Digital Data Set of Orchards Where Arsenical Pesticides Were Likely Used in Clarke and Frederick Counties, Virginia, and Berkeley and Jefferson Counties, West Virginia

By Bradley W. Reed, Peter Larkins, and Gilpin R. Robinson, Jr.

Metadata
Spatial data set

Overview

This data set shows orchard locations in Clarke and Frederick Counties, Virginia, and Berkeley and Jefferson Counties, West Virginia where arsenical pesticides have likely been used. The orchard locations (fig. 1) were compiled from aerial photos and topographic maps for the time period of extensive use of arsenical pesticides between the 1920s and 1960s. An orchard's presence in this data set does not necessarily indicate the use of arsenical pesticides on that site or that elevated arsenic and metal concentrations are present.

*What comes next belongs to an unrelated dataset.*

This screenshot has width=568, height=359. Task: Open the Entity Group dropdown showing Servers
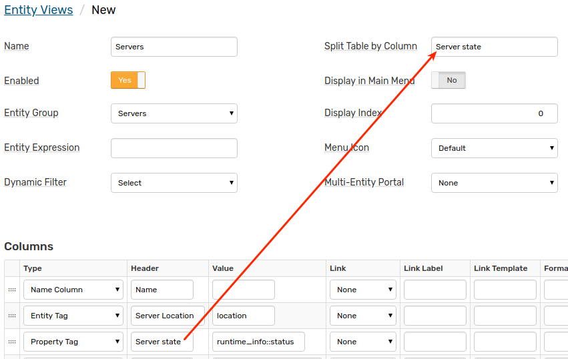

Arsenical pesticides may have been used on part, or none, of the land; furthermore, the land may have been remediated and may no longer contain elevated arsenic and metal concentrations in the soil.

Distribution of orchards in Clarke and Frederick Counties, Virginia, and Berkeley and Jefferson Counties, West Virginia

Figure 1. Distribution of orchards in Clarke and Frederick Counties, Virginia, and Berkeley and Jefferson Counties, West Virginia, believed to have been under cultivation between the 1920s and 1960s when arsenical pesticides were likely used.

How These Data Were Created

The spatial database of orchard areas was compiled using twenty-seven USGS 7.5 minute series topographical maps covering Clarke and Frederick Counties, Virginia, and Berkeley and Jefferson Counties, West Virginia. Maps for each quad area were chosen based upon their publication date's proximity to the time period of extensive arsenical pesticide usage. The maps chosen were published between 1943 and 1972 and all have a scale of 1:24,000.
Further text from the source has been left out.